### EXERCISE REQUIREMENTS
Every line from the one containing "You are a computer-use agent. Screen dimensions: 1412x840" to the end of the listing below should be transcribed exactly, and no line outside that span should appear.

□ □ □ □ □

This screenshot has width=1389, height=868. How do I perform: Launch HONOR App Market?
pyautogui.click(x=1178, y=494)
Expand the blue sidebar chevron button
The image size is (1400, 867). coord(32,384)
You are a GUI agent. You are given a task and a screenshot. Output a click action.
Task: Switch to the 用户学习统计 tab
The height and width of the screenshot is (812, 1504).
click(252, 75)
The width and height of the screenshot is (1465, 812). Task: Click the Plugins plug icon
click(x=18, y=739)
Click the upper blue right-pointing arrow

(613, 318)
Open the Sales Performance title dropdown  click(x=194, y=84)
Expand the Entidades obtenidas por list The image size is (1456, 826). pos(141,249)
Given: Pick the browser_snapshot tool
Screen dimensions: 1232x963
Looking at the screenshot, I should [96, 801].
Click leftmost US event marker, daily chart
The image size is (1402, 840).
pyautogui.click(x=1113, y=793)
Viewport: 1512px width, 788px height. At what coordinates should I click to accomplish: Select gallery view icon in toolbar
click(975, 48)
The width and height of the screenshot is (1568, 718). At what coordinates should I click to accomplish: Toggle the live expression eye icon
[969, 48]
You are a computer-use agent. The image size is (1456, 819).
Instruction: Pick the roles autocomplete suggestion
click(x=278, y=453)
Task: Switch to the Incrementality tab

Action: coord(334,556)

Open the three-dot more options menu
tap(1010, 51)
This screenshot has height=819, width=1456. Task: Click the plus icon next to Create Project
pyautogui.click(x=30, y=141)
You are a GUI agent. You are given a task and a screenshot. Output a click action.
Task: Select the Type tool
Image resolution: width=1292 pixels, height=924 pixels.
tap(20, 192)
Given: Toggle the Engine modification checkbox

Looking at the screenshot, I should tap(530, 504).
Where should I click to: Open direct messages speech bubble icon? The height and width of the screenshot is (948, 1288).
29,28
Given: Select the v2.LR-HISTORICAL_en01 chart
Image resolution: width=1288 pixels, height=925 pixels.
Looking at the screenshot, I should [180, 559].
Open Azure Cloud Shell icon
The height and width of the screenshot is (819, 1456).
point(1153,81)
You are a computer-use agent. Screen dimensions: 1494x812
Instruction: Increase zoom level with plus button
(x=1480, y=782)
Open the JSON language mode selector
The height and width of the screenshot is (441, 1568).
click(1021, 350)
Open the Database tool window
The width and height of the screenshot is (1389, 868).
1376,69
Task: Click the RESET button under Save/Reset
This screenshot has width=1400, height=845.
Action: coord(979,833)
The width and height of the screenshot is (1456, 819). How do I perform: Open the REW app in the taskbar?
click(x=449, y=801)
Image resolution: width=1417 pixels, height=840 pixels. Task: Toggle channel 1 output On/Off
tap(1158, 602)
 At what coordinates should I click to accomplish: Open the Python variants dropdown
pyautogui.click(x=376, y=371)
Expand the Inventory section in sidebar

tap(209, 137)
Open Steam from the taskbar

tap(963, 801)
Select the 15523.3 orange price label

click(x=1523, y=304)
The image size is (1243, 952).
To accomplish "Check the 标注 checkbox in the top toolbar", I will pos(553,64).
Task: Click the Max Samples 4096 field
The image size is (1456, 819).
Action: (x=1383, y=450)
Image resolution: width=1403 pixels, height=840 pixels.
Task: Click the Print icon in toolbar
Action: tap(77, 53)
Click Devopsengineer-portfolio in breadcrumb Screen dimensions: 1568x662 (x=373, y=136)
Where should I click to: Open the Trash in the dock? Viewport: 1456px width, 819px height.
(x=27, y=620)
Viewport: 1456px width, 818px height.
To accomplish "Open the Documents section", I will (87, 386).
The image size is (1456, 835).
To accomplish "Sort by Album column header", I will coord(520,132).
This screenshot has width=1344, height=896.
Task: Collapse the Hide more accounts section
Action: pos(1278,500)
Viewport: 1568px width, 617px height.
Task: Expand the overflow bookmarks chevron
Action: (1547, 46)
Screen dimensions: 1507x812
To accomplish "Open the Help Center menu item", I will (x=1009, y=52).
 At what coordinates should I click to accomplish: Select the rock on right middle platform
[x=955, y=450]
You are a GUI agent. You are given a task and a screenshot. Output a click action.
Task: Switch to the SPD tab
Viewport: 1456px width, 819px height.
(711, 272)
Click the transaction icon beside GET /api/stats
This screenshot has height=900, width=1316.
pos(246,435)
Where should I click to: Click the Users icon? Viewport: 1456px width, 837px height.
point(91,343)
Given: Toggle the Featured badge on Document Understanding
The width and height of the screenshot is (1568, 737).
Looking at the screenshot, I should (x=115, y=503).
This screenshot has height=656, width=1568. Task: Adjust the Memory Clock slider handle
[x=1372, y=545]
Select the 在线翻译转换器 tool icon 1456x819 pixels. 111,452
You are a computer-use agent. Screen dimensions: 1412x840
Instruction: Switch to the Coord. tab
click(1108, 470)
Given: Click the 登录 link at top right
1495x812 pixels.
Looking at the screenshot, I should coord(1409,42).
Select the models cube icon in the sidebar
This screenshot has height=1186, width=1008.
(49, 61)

□ □ □ □ □

### REPLY TO THE TASK
You are a computer-use agent. Screen dimensions: 1412x840
Instruction: Switch to the Coord. tab
click(1108, 470)
Given: Click the 登录 link at top right
1495x812 pixels.
Looking at the screenshot, I should coord(1409,42).
Select the models cube icon in the sidebar
This screenshot has height=1186, width=1008.
(49, 61)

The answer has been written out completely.